My homelab and why I run it

  • homelab
  • self-hosting
  • devops
  • infrastructure

I run a server at home. It handles my photos, my code, my media, and a handful of other things. This post is about what's on it and why I bother.

The philosophy first

Every service you move off someone else's cloud is a dependency you understand and control. That's the core of it.

It's not about distrust for its own sake. It's about knowing where your data lives, knowing it won't change its pricing model on you, and knowing that when something breaks you're the one who fixes it — which means you're also the one who learns something.

Running a homelab is a slow, practical education in Linux, networking, storage, and failure modes. No course teaches you to think about disk health the way a near-miss with data loss does.

What's running

Forgejo

Self-hosted Git. This is my private remote — personal projects, dotfiles, infrastructure manifests, things I'm not ready to make public or that simply don't belong on a platform I don't own.

Forgejo is a community fork of Gitea, and it's light enough to run alongside everything else without my noticing it's there. Its API is compatible enough with GitHub that most tooling just works.

Immich

My photo library. Every photo from my phone syncs here automatically via the mobile app. Immich does facial recognition, object search, map view, albums — everything I used to get from Google Photos, running on my hardware.

The machine learning features run on CPU, which is slower than a cloud GPU but fast enough for background indexing. Search for "beach 2024" and it finds the right photos. That's all I need.

This one matters to me more than the others. Photos are irreplaceable. I have two copies on-site and one off-site. The triple-redundancy is deliberate.

Jellyfin

Media server. Point it at a directory of films and shows, and it handles transcoding, metadata, and streaming to any device on the network — or outside it, through Caddy.

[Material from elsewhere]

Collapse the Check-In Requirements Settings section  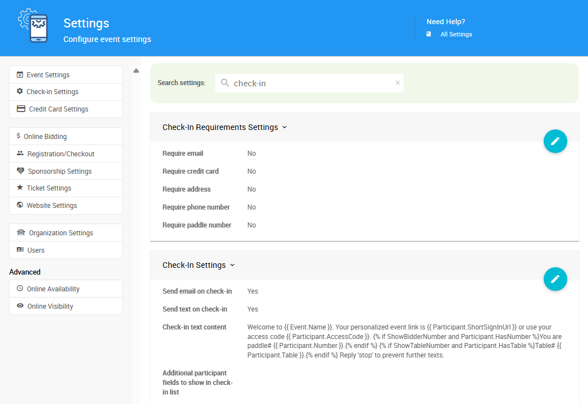[x=284, y=127]
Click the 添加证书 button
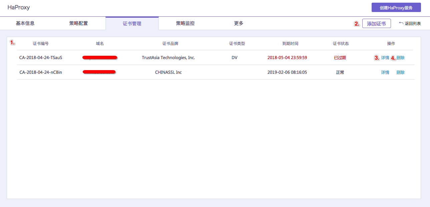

The transcoding is the resource-hungry part. Direct play is instant; software transcoding for an unsupported codec can saturate a core. Good enough for a home setup. Not good enough for ten concurrent streams.

Everything else

A few more containers round out the setup:

  • Vaultwarden — self-hosted Bitwarden-compatible password manager. Bitwarden's client apps connect to it without modification.
  • Uptime Kuma — a dashboard that pings each service every 60 seconds and notifies me when something goes down. Simple, effective.
  • Caddy — the reverse proxy in front of everything. One config file, one wildcard cert, clean subdomains for each service.
  • Portainer — not strictly necessary, but useful when I want to check container state without SSH-ing in.

The tradeoffs

It's not free. There's the hardware cost, the electricity cost, and the time cost of maintenance. Updates need running, things break at inconvenient moments, and on-call is just me.

It's also not for everyone. If you don't find the troubleshooting interesting, the effort won't feel worth it. But if you're the kind of person who wants to understand what's happening beneath the services you use, it's one of the more rewarding rabbit holes I've gone down.

What I've learned

The homelab is where I've broken and fixed the most things. Misconfigured networking, forgotten cron jobs, a filesystem that filled up quietly and took down half the stack — these are the problems you only understand by living through them.

It's also where the concepts from the DevOps projects on this site stopped being abstract. Reverse proxies, container networking, TLS certificates, health checks — I use all of them here before I write about them.

The best way to understand infrastructure is to own some.